Tribute to Tamke Wangmo

Tamke Wangmo in the retreat area.

Ani Lama Tamke Wangmo, one of the last remaining senior nuns to have re-established Gebchak Nunnery after the Cultural Revolution, passed away with all the signs of a highly accomplished practitioner in July 2012 at the age of 76. Having spent most of her long life at Gebchak, Tamke Wangmo excelled in yogic practice unique to this nunnery. For the nuns of Gebchak she was a guide, a mentor, an inspiration, an authentic yogini. Like many of the nuns of Gebchak, Tamke Wangmo’s spiritual accomplishment in her own lifetime was witnessed most brilliantly – and with great reverence – in the manner of her dignified passing.

A teaching in joyful confidence

According to the Gebchak nuns, the older the nun, the longer she has spent in dedicated practice and the greater the authentic embodiment of her meditation. And so the number of old, white-haired nuns is the measure of a nunnery’s quality and excellence of practice. These old nuns are held with great respect for their lifelong dedication to practice. They are affectionately called “Jogema” by the other Gebchak nuns – a title for those old nuns with a lifetime of practice experience.

When these elderly Gebchak nuns pass away they are often very clear, their minds luminous, sometimes visionary, and they usually stay in tukdam [1] meditation for several days after their vital signs have stopped. These elderly Jogema are also a key reason why novice young nuns make a determined choice to enter Gebchak Gonpa every year, despite the famed rigor of the nunnery’s discipline and the opportunities elsewhere for young women in modern Tibet.

The young women of Gebchak hold their elders with high regard. This image of Tamke Wangmo was taken in 2007 by Karen Harris.

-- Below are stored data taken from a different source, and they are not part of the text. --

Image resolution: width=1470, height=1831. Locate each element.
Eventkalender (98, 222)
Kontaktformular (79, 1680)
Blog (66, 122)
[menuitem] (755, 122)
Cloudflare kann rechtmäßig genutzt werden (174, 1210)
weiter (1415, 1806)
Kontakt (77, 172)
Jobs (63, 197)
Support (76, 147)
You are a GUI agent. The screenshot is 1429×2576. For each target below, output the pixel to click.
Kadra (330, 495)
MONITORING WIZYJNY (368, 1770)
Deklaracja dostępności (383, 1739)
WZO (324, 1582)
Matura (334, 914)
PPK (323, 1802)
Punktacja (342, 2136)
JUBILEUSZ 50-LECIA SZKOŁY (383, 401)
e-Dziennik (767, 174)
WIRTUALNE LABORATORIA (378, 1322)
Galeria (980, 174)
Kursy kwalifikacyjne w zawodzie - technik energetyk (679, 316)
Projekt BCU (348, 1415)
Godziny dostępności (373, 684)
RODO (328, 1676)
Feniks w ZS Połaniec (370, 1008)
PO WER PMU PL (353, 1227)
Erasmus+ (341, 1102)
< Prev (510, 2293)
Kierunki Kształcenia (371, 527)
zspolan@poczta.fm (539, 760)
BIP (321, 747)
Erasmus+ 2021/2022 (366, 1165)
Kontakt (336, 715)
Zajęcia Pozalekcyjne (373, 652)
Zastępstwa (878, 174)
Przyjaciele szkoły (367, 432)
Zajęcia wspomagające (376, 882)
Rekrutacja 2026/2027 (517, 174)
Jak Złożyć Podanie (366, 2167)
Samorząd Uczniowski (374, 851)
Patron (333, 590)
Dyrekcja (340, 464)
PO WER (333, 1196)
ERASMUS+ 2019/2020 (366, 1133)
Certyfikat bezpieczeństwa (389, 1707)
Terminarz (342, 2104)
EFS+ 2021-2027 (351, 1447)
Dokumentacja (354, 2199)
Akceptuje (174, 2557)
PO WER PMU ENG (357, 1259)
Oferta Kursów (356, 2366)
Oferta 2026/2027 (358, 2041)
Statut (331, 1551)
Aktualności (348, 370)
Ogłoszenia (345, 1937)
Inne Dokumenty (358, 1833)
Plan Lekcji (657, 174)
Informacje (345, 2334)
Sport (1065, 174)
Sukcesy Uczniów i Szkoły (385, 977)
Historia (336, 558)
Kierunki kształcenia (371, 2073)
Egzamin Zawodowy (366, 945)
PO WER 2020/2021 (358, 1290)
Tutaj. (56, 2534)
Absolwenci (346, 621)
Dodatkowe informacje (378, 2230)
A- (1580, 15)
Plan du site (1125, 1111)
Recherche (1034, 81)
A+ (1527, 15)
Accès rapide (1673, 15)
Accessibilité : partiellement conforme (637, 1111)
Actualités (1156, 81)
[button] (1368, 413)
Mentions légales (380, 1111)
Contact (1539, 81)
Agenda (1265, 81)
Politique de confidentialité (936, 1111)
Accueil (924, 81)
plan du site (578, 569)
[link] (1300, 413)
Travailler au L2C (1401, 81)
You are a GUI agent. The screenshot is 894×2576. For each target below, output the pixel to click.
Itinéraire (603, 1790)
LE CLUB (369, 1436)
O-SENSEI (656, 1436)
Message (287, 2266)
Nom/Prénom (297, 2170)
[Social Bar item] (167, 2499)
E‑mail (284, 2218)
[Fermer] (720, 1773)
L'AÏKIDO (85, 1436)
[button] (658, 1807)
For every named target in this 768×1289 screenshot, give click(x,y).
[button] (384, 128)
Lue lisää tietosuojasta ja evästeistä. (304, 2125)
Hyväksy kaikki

Tamke Wangmo was a member of the Yamantaka[2] retreat division and died there surrounded by a dozen fellow retreatant nuns praying in their meditation boxes. A few days before she died her complexion and spirit brightened, and she passed away with joyful confidence. She remained in the state of tukdam for several days. All the Gebchak nuns celebrated her death, knowing that dying while in retreat is the best way to go. This is the way of death at Gebchak Gonpa.

Her body was offered to the vultures in a sky burial on the mountainside behind the nunnery.

Here is an excerpt from Tamke Wangmo’s own words in 2006:

“When some religious freedom was regained in the late 1980’s, my family and I returned to Gebchak. About 30 older Gebchak nuns like me returned to help rebuild the Nunnery. We taught the new nuns the former traditions of practice – how to practice the Trolo[3] sadhana, the manner of practicing in retreat, the chanting tradition and so forth.

Nowadays there are only about seven of these white-haired, older nuns left at Gebchak. The rest have passed away.”

Today there are only two elderly Jogema remaining at Gebchak Gonpa. These are the nuns that re-built the nunnery from rubble and re-established the practice traditions of Gebchak Gonpa after the Communist Revolution – a remarkable feat that was spearheaded by the nuns themselves. Those who knew Tamke Wangmo are struck by the manner in which she overcame intense hardships and truly embodied the teachings through her practice and conduct at all times.

It must be remembered that Tamke Wangmo is representative of all the elder wisdom holders of Gebchak. We have record of Ani Lama Sherab Zangmo, the Great Yogini of Gebchak, who passed away some years ago. She was another Gebchak nun displaying clear signs of a highly accomplished meditator. The elderly nuns – these Jogema – are considered most precious for it was their enormous kindness that helped to rebuild Gebchak nunnery from scratch in order to preserve their practice for future generations of younger women. The wisdom and caliber of practice achieved by these senior women have inspired new generations of Gebchak nuns, and they will always remain at the foundation Gebchak Gonpa and its practice lineage.

In 2006 Tamke Wangmo made the following great aspiration that included benefactors across the globe to connect with Gebchak through offering financial support to the nuns:

“How wonderful if it is possible, as it will allow this Dharma practice to continue.

[The full interview with Tamke Wangmo can be read here.]

[1] Tukdam: Tib – ཐུགས་དམ་. A deep meditative composure that great realized meditation practitioners can enter into after their bodies have expired. After the cessation of all vital functions the physical body is able to remain upright in this state of tukdam for several days, or even longer, and there are many witnessed accounts throughout the world of this happening with Tibetan Buddhist practitioners. More information here.
[2] Yamantaka: The wrathful aspect of Manjushri, the Buddha of Wisdom, and in other contexts functions as a dharma protector.
[3] Trolo: A wrathful aspect of Guru Rinpoche.